Once our camp was set up, we hiked the 2 mile Perimeter Trail which outlines the entire island. This rolling trail boast magnificent rugged coastline views, forest, open plains, and of course many sandy beaches. Timber scoured the beaches for sea glass and shells while Grey Wolf hunted for abandoned lobster buoys, both of which can be found in plenty on Richmond. The trail also bypasses the beautifully situated caretaker's cabin on the north west side of the island. We also crossed paths with the free-roaming wild ram that reside on Richmond year-round.
Richmond Island is definitely a get-away-from-it-all destination. With only three camp sites on the entire island, all nearly a mile or more apart, it is easy to feel like you have the place to yourself. Clam Cove, the most desired of the sites features its own private beach, a wide and expansive view of the open Atlantic ocean, and a beautiful and varying landscape backdrop. You will be hard pressed to find a location as close as Richmond that can evoke the same sense of remoteness and isolation. Bring your favorite beverages, plenty of snacks, and an array of camp fire fixings, kick up your feet and let the relaxation begin.
The following morning at high tide, Teton and Grey Wolf headed to the SE side of Clam Cove to a little jetty called Adam's Head where the ocean meets a jagged, rocky, and steep shoreline. Here the waves come to life and aggressively pound the little outlet. We brought two saltwater fishing outfits with us to the island and it was here that we would put them to the test. We casted out our chunk mackerel to see if we could land anything, unfortunately all we caught were laps full of water.

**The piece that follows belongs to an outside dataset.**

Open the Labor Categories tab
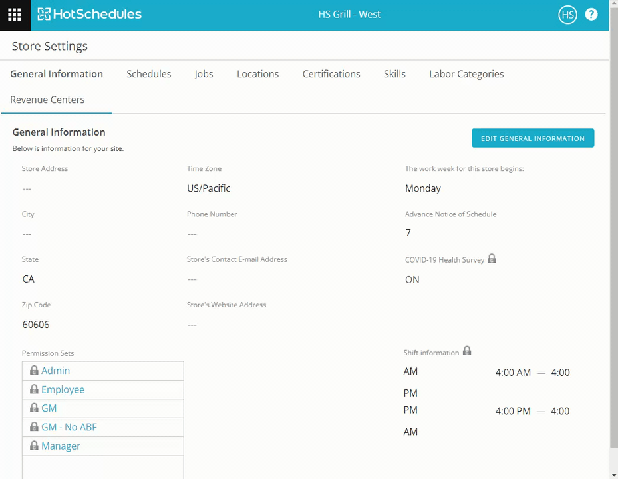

The rest of the day we spent soaking up the last of the late summer sun, collecting sea glass, and finding washed up ocean oddities as seen below.
When it came time to leave we packed up and cleaned up the camp site, leaving it better than when we found it. All loaded up, we began the 3/4 mile trek back to Little Cove on the north side. Sad to leave the island paradise, we loaded up the boats and made the 1.2 mile paddle back to the mainland.